--- Your assignment ---
Give back every line of the data, transcribed exactly.

--- Provided material ---
####

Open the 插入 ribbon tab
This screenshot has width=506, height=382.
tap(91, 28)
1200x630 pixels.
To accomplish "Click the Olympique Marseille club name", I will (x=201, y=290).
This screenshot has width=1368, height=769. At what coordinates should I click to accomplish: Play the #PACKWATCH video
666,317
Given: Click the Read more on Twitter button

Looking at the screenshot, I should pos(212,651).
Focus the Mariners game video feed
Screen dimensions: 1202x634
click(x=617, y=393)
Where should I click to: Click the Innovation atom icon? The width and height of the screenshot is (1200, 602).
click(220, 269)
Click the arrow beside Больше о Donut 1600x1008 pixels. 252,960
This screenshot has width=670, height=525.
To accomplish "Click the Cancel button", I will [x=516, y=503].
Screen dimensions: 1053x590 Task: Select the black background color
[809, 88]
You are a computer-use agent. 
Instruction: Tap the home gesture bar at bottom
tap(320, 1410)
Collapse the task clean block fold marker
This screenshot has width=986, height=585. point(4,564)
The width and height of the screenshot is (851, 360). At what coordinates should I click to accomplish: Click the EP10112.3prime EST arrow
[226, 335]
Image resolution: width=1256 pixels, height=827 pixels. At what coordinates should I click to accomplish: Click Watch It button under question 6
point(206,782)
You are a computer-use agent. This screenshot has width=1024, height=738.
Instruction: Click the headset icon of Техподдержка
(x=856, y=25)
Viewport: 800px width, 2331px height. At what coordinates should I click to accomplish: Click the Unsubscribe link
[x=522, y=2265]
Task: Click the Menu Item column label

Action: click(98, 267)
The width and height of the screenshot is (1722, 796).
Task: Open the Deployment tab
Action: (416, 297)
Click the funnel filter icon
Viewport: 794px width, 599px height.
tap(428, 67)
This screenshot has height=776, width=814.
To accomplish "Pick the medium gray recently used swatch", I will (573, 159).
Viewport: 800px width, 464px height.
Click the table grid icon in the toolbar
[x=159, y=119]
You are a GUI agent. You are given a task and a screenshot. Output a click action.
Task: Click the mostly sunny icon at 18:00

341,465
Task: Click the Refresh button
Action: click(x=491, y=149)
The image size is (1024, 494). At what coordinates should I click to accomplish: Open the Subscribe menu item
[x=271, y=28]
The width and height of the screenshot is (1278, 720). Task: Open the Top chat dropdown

####

--- Your response ---
Open the 插入 ribbon tab
This screenshot has width=506, height=382.
tap(91, 28)
1200x630 pixels.
To accomplish "Click the Olympique Marseille club name", I will (x=201, y=290).
This screenshot has width=1368, height=769. At what coordinates should I click to accomplish: Play the #PACKWATCH video
666,317
Given: Click the Read more on Twitter button

Looking at the screenshot, I should pos(212,651).
Focus the Mariners game video feed
Screen dimensions: 1202x634
click(x=617, y=393)
Where should I click to: Click the Innovation atom icon? The width and height of the screenshot is (1200, 602).
click(220, 269)
Click the arrow beside Больше о Donut 1600x1008 pixels. 252,960
This screenshot has width=670, height=525.
To accomplish "Click the Cancel button", I will [x=516, y=503].
Screen dimensions: 1053x590 Task: Select the black background color
[809, 88]
You are a computer-use agent. 
Instruction: Tap the home gesture bar at bottom
tap(320, 1410)
Collapse the task clean block fold marker
This screenshot has width=986, height=585. point(4,564)
The width and height of the screenshot is (851, 360). At what coordinates should I click to accomplish: Click the EP10112.3prime EST arrow
[226, 335]
Image resolution: width=1256 pixels, height=827 pixels. At what coordinates should I click to accomplish: Click Watch It button under question 6
point(206,782)
You are a computer-use agent. This screenshot has width=1024, height=738.
Instruction: Click the headset icon of Техподдержка
(x=856, y=25)
Viewport: 800px width, 2331px height. At what coordinates should I click to accomplish: Click the Unsubscribe link
[x=522, y=2265]
Task: Click the Menu Item column label

Action: click(98, 267)
The width and height of the screenshot is (1722, 796).
Task: Open the Deployment tab
Action: (416, 297)
Click the funnel filter icon
Viewport: 794px width, 599px height.
tap(428, 67)
This screenshot has height=776, width=814.
To accomplish "Pick the medium gray recently used swatch", I will (573, 159).
Viewport: 800px width, 464px height.
Click the table grid icon in the toolbar
[x=159, y=119]
You are a GUI agent. You are given a task and a screenshot. Output a click action.
Task: Click the mostly sunny icon at 18:00

341,465
Task: Click the Refresh button
Action: click(x=491, y=149)
The image size is (1024, 494). At what coordinates should I click to accomplish: Open the Subscribe menu item
[x=271, y=28]
The width and height of the screenshot is (1278, 720). Task: Open the Top chat dropdown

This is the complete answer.